[Saved data entries]
########################################
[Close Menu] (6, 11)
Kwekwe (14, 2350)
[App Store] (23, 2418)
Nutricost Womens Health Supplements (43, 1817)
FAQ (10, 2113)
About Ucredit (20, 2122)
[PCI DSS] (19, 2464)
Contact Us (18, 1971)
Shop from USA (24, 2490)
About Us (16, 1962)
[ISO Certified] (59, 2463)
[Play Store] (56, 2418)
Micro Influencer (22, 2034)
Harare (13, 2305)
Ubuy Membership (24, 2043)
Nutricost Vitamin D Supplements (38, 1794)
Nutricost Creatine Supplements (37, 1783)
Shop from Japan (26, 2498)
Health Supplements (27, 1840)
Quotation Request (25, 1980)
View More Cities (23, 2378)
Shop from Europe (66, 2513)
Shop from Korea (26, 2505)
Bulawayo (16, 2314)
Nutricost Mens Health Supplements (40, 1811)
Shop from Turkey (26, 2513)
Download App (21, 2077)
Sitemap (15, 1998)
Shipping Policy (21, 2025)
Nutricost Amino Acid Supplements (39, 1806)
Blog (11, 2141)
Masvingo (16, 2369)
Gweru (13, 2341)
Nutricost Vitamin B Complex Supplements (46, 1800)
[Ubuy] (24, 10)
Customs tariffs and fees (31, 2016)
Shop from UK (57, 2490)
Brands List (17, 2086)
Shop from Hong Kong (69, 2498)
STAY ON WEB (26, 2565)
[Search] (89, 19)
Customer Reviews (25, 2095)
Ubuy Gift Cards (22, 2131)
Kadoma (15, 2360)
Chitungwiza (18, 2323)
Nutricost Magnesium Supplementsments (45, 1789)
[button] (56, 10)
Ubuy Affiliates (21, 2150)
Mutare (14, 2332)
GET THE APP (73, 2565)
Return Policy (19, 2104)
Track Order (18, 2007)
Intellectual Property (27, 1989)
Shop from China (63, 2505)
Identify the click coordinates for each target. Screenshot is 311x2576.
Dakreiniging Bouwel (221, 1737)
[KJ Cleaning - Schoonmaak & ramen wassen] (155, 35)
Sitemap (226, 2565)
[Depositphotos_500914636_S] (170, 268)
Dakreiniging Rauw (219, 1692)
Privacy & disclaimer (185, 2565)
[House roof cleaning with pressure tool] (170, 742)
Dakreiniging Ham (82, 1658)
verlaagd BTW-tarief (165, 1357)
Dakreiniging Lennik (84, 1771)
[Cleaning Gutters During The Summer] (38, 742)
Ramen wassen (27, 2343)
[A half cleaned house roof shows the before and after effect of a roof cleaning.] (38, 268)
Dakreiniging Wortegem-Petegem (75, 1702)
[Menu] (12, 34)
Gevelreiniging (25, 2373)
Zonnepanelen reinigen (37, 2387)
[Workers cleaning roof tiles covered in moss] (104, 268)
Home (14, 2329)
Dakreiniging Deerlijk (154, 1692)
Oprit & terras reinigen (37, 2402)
########################################
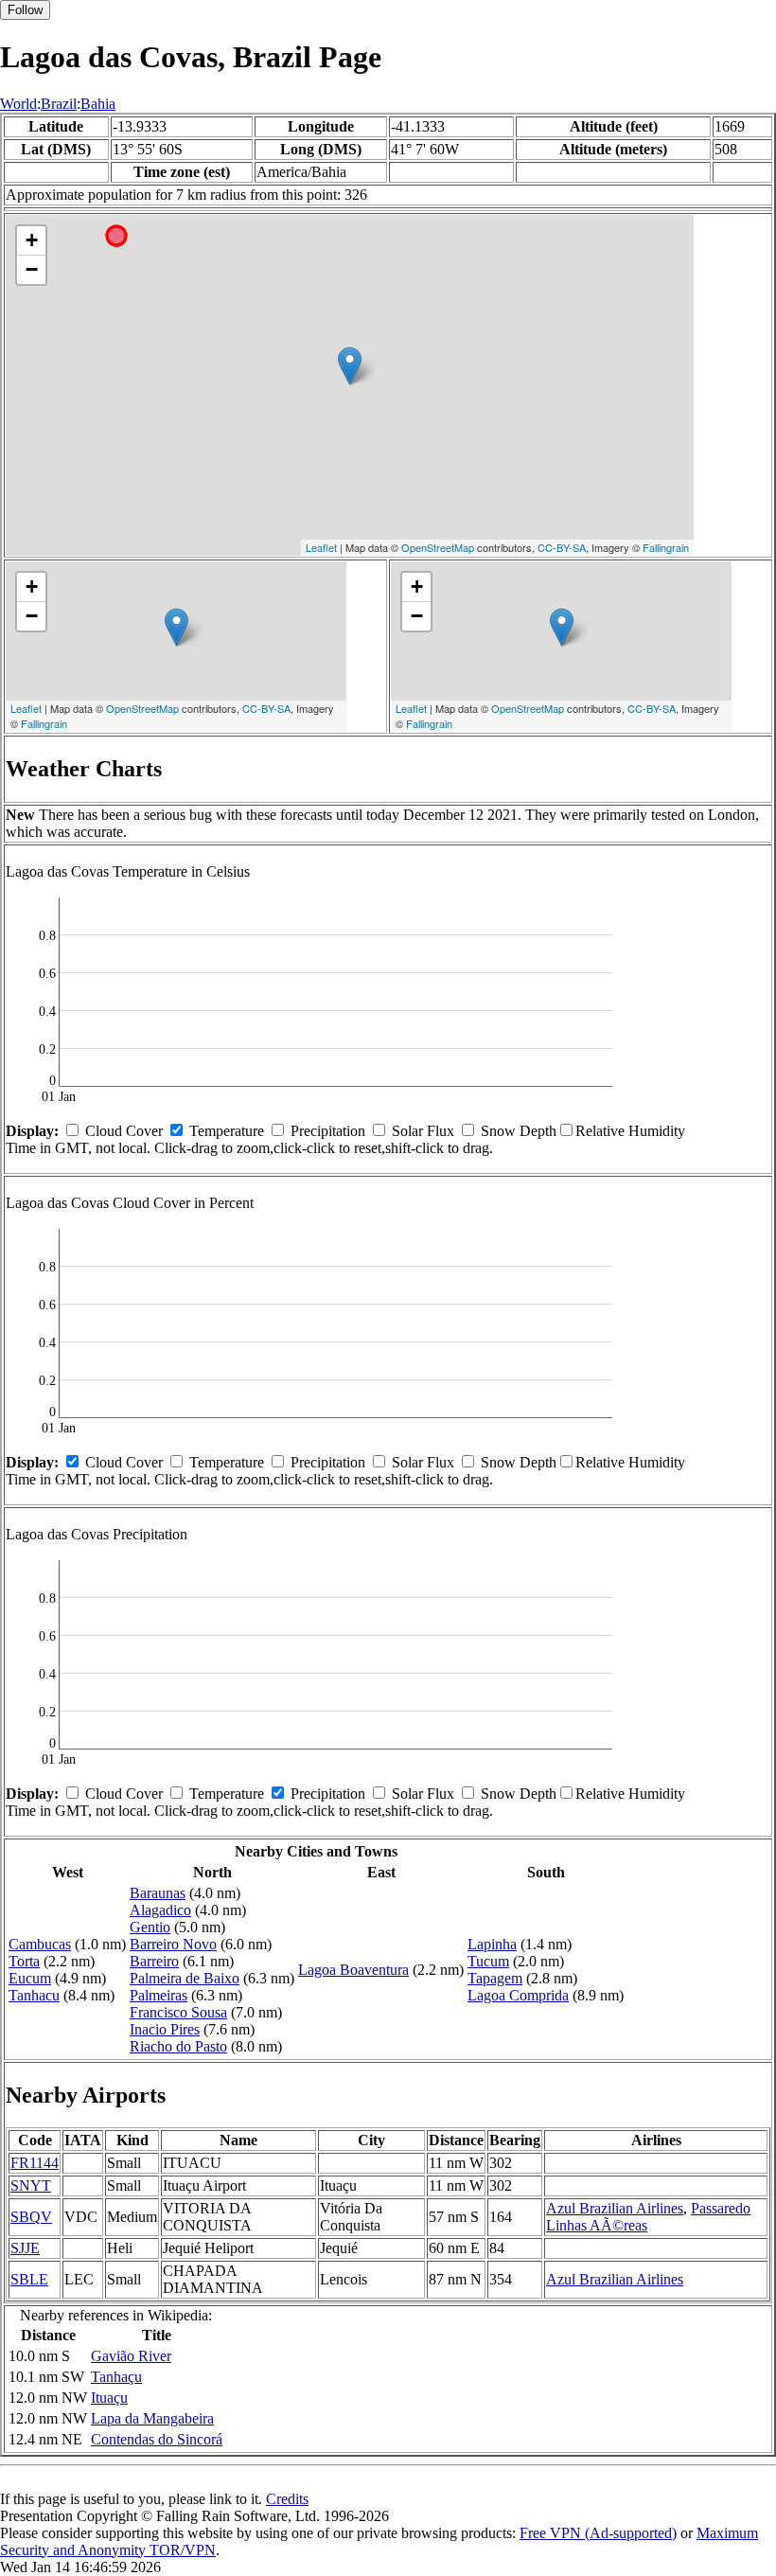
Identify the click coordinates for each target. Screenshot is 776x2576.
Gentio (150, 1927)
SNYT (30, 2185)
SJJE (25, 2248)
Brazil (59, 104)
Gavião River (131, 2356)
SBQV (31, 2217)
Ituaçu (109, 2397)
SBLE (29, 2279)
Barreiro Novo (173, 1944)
########################################
**WORK INSTRUCTIONS:**
Filter the entries above down to the lines that contain the word "each".

**REPLY TO THE EXERCISE:**
Identify the click coordinates for each target. Screenshot is 311x2576.
Identify the click coordinates for each target. Screenshot is 776x2576.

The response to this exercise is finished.